MEDICAMENTOS 



Los medicamentos pueden tratar enfermedades y mejorar su salud. Si es como la mayoría de las personas, seguramente ha tomado un medicamento en algún momento de su vida. Es posible que deba tomar medicamentos todos los días o que solo necesite tomar medicamentos de vez en cuando. De cualquier manera, debe asegurarse de que sus medicamentos sean seguros y que lo ayudarán a mejorar. En los Estados Unidos, la Administración de Alimentos y Medicamentos (FDA, por sus siglas en inglés) está a cargo de garantizar la seguridad y efectividad de medicinas con y sin receta.

Siempre hay riesgos al tomar medicamentos. Es importante pensar en estos riesgos antes de tomarlos. Incluso los medicamentos seguros pueden causar efectos secundarios no deseados o interacciones con alimentos, alcohol u otros medicamentos que esté tomando. Es posible que algunos medicamentos no sean seguros durante el embarazo. Para reducir el riesgo de reacciones y asegurarse que lo va a ayudar a sentirse mejor, es importante que tome sus medicamentos en forma correcta. También debe tener cuidado al administrar medicamentos a los niños, ya que pueden ser más sensibles a sus efectos.

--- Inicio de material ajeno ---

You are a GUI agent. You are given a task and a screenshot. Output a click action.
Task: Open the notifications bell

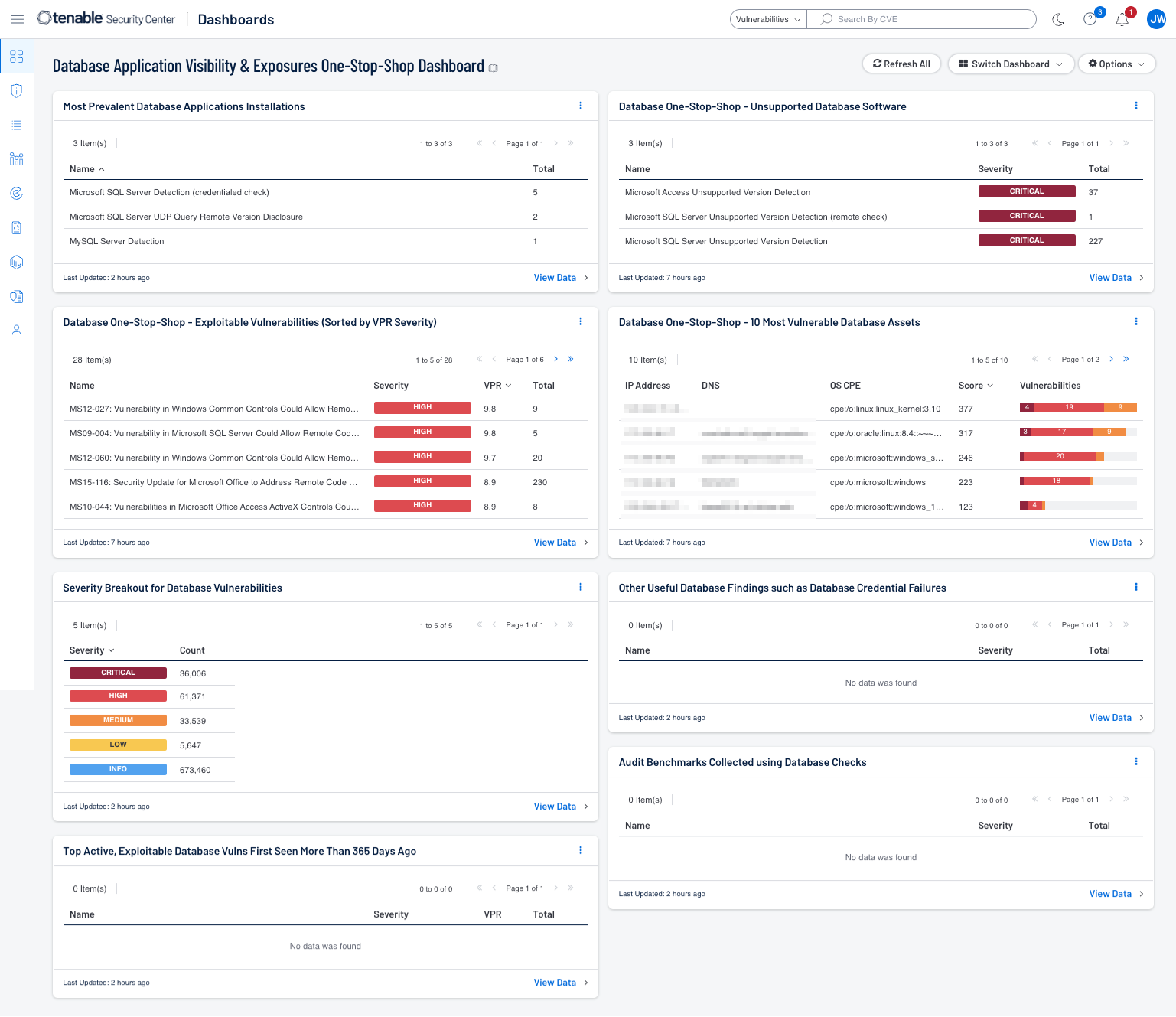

Distintos tipos de medicamentos

Los medicamentos actúan de formas diferentes. Algunos pueden curar enfermedades matando o deteniendo el avance de los gérmenes invasores, como las bacterias y los virus. Otros se utilizan para tratar el cáncer, matado las células mientras se dividen o impidiendo que se sigan multiplicando. Algunos medicamentos se limitan a aportar sustancias que faltan o a corregir unas concentraciones excesivamente bajas de sustancias químicas naturales del cuerpo, como las hormonas o las vitaminas. Y hay medicamentos que hasta pueden afectar a partes del sistema nervioso que controlan procesos del cuerpo.

Casi todo el mundo ha tomado antibióticos alguna vez. Los antibióticos son un tipo de medicamento que lucha contra las infecciones bacterianas. Tu médico te puede recetar antibióticos para afecciones como la faringitis estreptocócica o las infecciones de oído. Los antibióticos funcionan matando las bacterias o bien impidiendo que se multipliquen para que el sistema inmunitario pueda combatir la infección.

A veces, una parte del cuerpo no puede fabricar una cantidad suficiente de una sustancia química. Y eso te puede hacer enfermar. Por ejemplo, una persona con una diabetes dependiente de la insulina tiene un páncreas que no puede fabricar una cantidad suficiente de insulina (una hormona que regula las concentraciones de glucosa en sangre). También hay gente que produce muy poca cantidad de la hormona tiroidea, que ayuda al cuerpo a utilizar la energía. En ambos casos, los médicos pueden recetar medicamentos para compensar esas deficiencias hormonales.

Algunos medicamentos tratan los síntomas, pero no pueden curar la enfermedad que los provoca. (Un síntoma es lo que sientes cuando estás enfermo, como la tos o las náuseas.) Por lo tanto, el hecho de tomar pastillas para la garganta te puede aliviar el dolor de garganta, pero no matará los molestos estreptococos que la han invadido.

Algunos medicamentos alivian el dolor. Si te haces una distensión muscular, es posible que tu médico te diga que tomes ibuprofeno o paracetamol. Estos medicamentos para aliviar el dolor, conocidos como analgésicos, no te eliminarán el origen del dolor y tu músculo seguirá estando distendido. Lo que harán es bloquear las vías nerviosas encargadas de trasmitir las señales de dolor desde la parte del cuerpo lesionada o irritada hasta el cerebro (en otras palabras, afectan a la forma en que el cerebro lee las señales de dolor) para que no te duela tanto mientras tu cuerpo se vaya recuperando.